Смейлы не признавали такой "чепухи", как такт и деликатность. Когда Кэрол оставила раз на столе письмо сестры, она была поражена, услыхав от дяди Уитьера:
- Я вижу, что твоя сестра довольна делами своего мужа. Тебе следовало бы навещать ее чаще. Я спрашивал Уила, и он говорит, что ты редко видишься с ней. Ай - ай-а-й! Тебе надо бы чаще бывать у нее!
Когда Кэрол писала школьной подруге или составляла недельное меню, она могла быть уверена, что тетушка Бесси очутится тут как тут и начнет тараторить:
- Я не буду мешать тебе, я только хотела посмотреть, где ты. Пожалуйста, не прерывай работы, я только на минутку. Я не знаю, может быть, ты подумала, что я не ела сегодня за обедом лука, потому что считала, что он плохо приготовлен, но причина совсем не в этом. Я не ела его не потому, что думала, что он плохо приготовлен, у тебя в доме все готовится очень аппетитно и хорошо, хотя я нахожу, что эта Оскарина не слишком старательна и не ценит того, что ей так много платят. Потом она сварлива, как все шведы, и я, собственно, не понимаю, почему вы держите шведку, но… Но дело не в этом: я не ела лука не потому, что я считала его нехорошо приготовленным, а потому, что я плохо переношу лук. Это очень странно, но с тех пор, как у меня однажды было разлитие желчи, я заметила, что лук, и жареный и сырой, мне одинаково вреден, а между тем, представь. Уитьер любит сырой лук с уксусом и сахаром…

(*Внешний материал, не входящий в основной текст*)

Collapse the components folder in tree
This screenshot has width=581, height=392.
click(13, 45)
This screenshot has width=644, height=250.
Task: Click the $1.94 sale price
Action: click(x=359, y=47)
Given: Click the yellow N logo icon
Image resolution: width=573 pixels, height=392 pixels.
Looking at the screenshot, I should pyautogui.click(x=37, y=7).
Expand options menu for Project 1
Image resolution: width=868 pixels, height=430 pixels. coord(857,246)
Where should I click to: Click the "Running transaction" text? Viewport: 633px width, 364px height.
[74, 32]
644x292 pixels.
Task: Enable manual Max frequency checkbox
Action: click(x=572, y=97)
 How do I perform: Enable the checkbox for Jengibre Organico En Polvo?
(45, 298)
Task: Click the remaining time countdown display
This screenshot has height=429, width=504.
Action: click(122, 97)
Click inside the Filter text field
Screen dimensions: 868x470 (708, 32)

Все это шло от чистого сердца.
Кэрол узнала, что единственная вещь, еще более тягостная, чем сознательная ненависть, это - требовательная любовь.
Она считала, что вела себя со Смейлами как полагается, любезно-сдержанно и самым обычным образом, но они чуяли в ней еретичку и с жадным наслаждением принимались вытягивать из нее смешные суждения себе на потеху. Они вели себя, как воскресная толпа в зоологическом саду, которая пугает обезьян, сует пальцы за решетку, гримасничает, хохочет, когда ей удается вывести из терпения какого-нибудь представителя этой более благородной расы.

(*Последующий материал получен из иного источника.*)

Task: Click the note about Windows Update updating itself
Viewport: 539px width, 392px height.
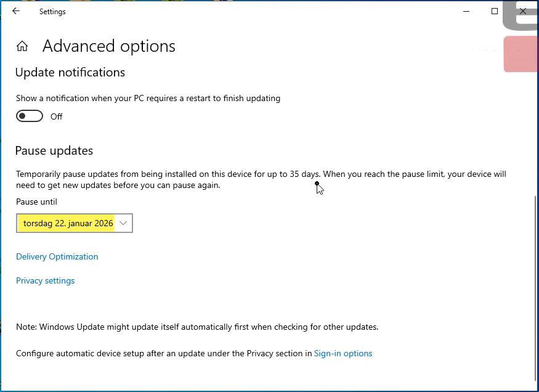Action: click(x=197, y=327)
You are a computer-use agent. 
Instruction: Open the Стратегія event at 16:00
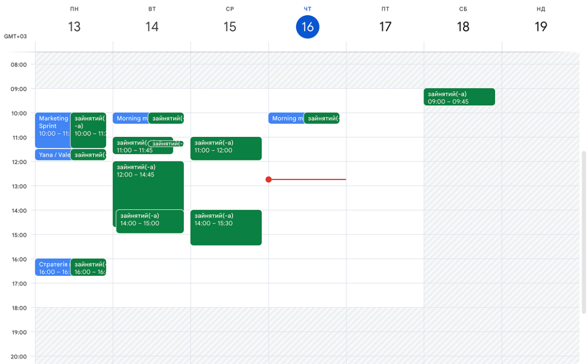tap(53, 267)
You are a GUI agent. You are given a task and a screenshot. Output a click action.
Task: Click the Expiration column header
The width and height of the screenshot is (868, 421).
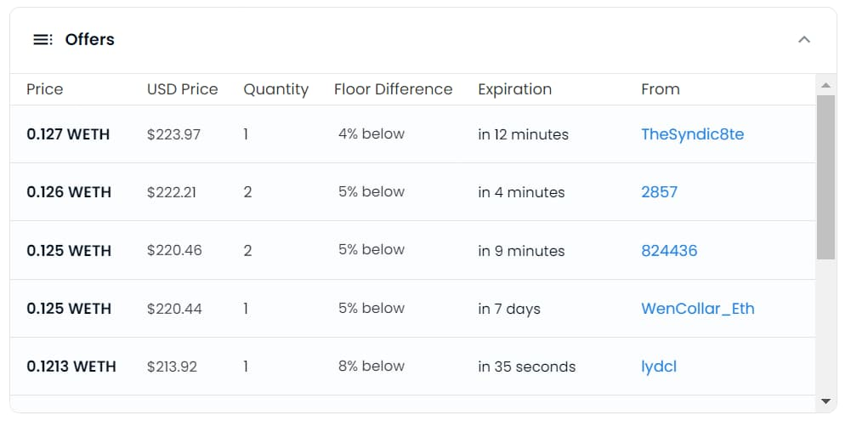pos(514,89)
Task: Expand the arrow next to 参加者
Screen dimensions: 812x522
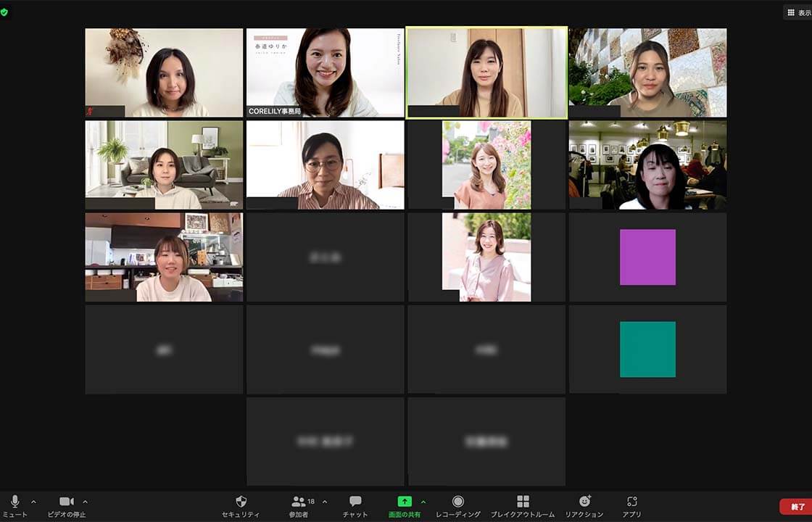Action: (x=324, y=502)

С широкой улыбкой провинциального самомнения дядя Уитьер осведомлялся:
- Что это я слышу, Кэрол, будто ты советуешь снести весь Гофер-Прери и отстроить его заново? Не понимаю, откуда только берутся все эти новомодные бредни! Вот и в Дакоте фермеры ими заражены. Кооперация им нужна! Они воображают, что могут вести торговлю лучше лавочников! Тьфу!
- Когда мы с Уитом фермерствовали, мы обходились без кооперации! - с торжеством подхватывала тетушка Бесси. - Кэрри, скажи своей старой тете: неужели ты никогда не ходишь по воскресеньям в церковь? Иногда ходишь? Но ведь надо ходить каждое воскресенье! Когда ты будешь в моих летах, ты поймешь, что, как бы люди ни умничали, все равно бог знает гораздо больше, и тогда ты убедишься, какая радость пойти послушать своего пастора!
С изумлением людей, только что увидевших двухголового теленка, они повторяли, что "в жизни не слыхали таких забавных вещей". Их ошеломило, что настоящая, живая женщина, тут, в Миннесоте, жена их кровного родственника, может верить, что развод не всегда надо признавать безнравственным, что на незаконнорожденных детях не лежит неизбежное проклятие, что существуют моральные авторитеты, помимо Библии, что капиталистическая система распределения благ и баптистская венчальная церемония не были известны в кущах Эдема, что грибы так же съедобны, как говядина, что слово "депеша" вышло из употребления, что существуют проповедники слова божия, признающие биологическую эволюцию, что некоторые люди, вроде бы даже не лишенные разума и деловых способностей, не всегда голосуют за республиканский список, что не везде принят обычай носить зимой прямо на теле колючие фланелевые фуфайки, что скрипка по природе своей не более безнравственна, чем церковный орган, что не все поэты носят длинные волосы и не все евреи - разносчики и старьевщики.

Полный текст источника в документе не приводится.